1:1 Coaching with Leanne Astbury · CBT Psychotherapist & Cognitive Behavioural Coach
The anxiety, the overthinking, the perfectionism, the people-pleasing — you have tried to manage them for years. They keep coming back. That is not a coincidence. There is a belief at the root of all of it, and most approaches never reach it.
A free, no-pressure conversation — not a sales call.
After years of clinical work, I noticed something consistent across almost every client who sat in front of me. They were not struggling because they lacked skills, resilience, or self-awareness. They were struggling because somewhere beneath the surface, they were carrying a belief that they were not quite enough — and every strategy they had tried was built on top of that belief, rather than addressing it. That is the work I do. Not managing what is visible, but understanding what is driving it.
Leanne Astbury · CBT Psychotherapist & Cognitive Behavioural Coach
You have learnt to hold it together. To keep moving. To meet the expectations — yours and everyone else's.
From the outside, your life probably looks fine. Accomplished, even.
But inside — when the noise quietens — there is a version of you that is exhausted in a way sleep does not fix. A version that replays conversations at 2am, worries about things that never quite materialise, feels responsible for how everyone else is doing, and still — still — does not feel like enough.
You have tried to be better. More organised. More positive. More resilient. You have pushed through, managed, coped.
And yet here you are, reading this.
That is not a failure of effort. It is a sign that you have been working on the wrong level.

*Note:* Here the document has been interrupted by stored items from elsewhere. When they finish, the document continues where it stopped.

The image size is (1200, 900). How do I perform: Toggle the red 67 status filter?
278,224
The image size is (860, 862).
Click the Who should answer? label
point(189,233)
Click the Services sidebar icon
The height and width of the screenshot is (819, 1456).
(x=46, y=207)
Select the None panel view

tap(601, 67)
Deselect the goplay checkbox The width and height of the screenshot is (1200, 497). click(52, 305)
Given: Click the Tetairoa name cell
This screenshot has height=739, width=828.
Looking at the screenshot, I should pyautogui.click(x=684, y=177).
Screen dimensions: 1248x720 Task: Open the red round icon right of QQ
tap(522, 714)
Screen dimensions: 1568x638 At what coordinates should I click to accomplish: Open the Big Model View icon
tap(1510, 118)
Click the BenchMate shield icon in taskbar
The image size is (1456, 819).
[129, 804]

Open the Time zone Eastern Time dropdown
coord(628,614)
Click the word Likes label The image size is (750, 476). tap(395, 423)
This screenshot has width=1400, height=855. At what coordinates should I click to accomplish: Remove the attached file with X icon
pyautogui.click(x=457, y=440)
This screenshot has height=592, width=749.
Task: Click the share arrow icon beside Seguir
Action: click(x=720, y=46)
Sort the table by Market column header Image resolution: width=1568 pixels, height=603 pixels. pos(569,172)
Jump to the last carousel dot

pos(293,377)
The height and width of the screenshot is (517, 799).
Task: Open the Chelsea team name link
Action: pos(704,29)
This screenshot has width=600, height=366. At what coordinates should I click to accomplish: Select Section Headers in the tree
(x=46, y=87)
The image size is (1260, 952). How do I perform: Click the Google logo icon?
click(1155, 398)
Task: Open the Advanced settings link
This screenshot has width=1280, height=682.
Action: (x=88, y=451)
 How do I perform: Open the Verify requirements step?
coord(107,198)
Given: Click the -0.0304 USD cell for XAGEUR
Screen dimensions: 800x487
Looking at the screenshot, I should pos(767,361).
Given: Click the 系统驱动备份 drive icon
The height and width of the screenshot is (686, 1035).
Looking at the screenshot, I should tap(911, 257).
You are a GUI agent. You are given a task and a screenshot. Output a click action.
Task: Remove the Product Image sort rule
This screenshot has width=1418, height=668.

Not all of it. But enough of it to feel seen.
Saying yes when you desperately want to say no — and feeling guilty either way
Holding yourself to standards you would never dream of imposing on anyone else
Replaying conversations long after they have finished, searching for what you got wrong
Feeling responsible for other people's moods, reactions and happiness
Struggling to rest without feeling like you need to earn it first
Achieving things and feeling nothing, or briefly proud — then immediately raising the bar
A persistent low-level anxiety that never fully leaves, regardless of how well things are going
Worrying what people think of you, even people whose opinions you know should not matter
Doing more, giving more, working harder — and still not feeling like it is enough
Feeling like you are always performing a version of yourself — and quietly wondering who you actually are
"I know what I should do. I just cannot seem to make it stick."
You are not stuck because you are weak, resistant, or beyond help. You are stuck because most of what you have tried — the books, the strategies, the breathing techniques, the positive thinking — has been addressing the surface. The symptoms. The output of something much older and much deeper.
Anxiety is not the problem. Perfectionism is not the problem. People-pleasing is not the problem.
These are responses. Logical, understandable, human responses to a set of beliefs you formed about yourself — usually long before you had any way to question them.
Until you understand what is actually driving your behaviour, you can manage it, cope with it, and keep it in check. But you cannot truly change it.
That is not a comfortable truth. But it is a freeing one.
Think of your sense of self-worth as the sponge layer at the base of a cake.
Everything else in your life — your relationships, your work, your health, your sense of belonging, your ability to rest, to trust, to feel genuinely good about who you are — sits on top of that base.
When the sponge is solid, the layers above it hold. You can handle difficulty without it meaning something terrible about you. You can receive love without waiting for it to be taken away. You can achieve things and actually feel it. You can rest without guilt. You can disappoint someone without it feeling catastrophic.
But when the sponge is damaged — when your foundational sense of worth is fragile, conditional, or quietly missing — nothing that sits on top of it ever quite feels safe or fulfilling. Not really.
You can keep adding to the top of the cake. You can improve your productivity, work on your relationships, push yourself harder, achieve more. And some of it will help, for a while.
But if the foundation has not been addressed, the feeling underneath never truly changes. The anxiety returns. The self-doubt comes back. The exhaustion settles in again.
Not one big dramatic consequence. Just a quiet, steady erosion of the life you could have.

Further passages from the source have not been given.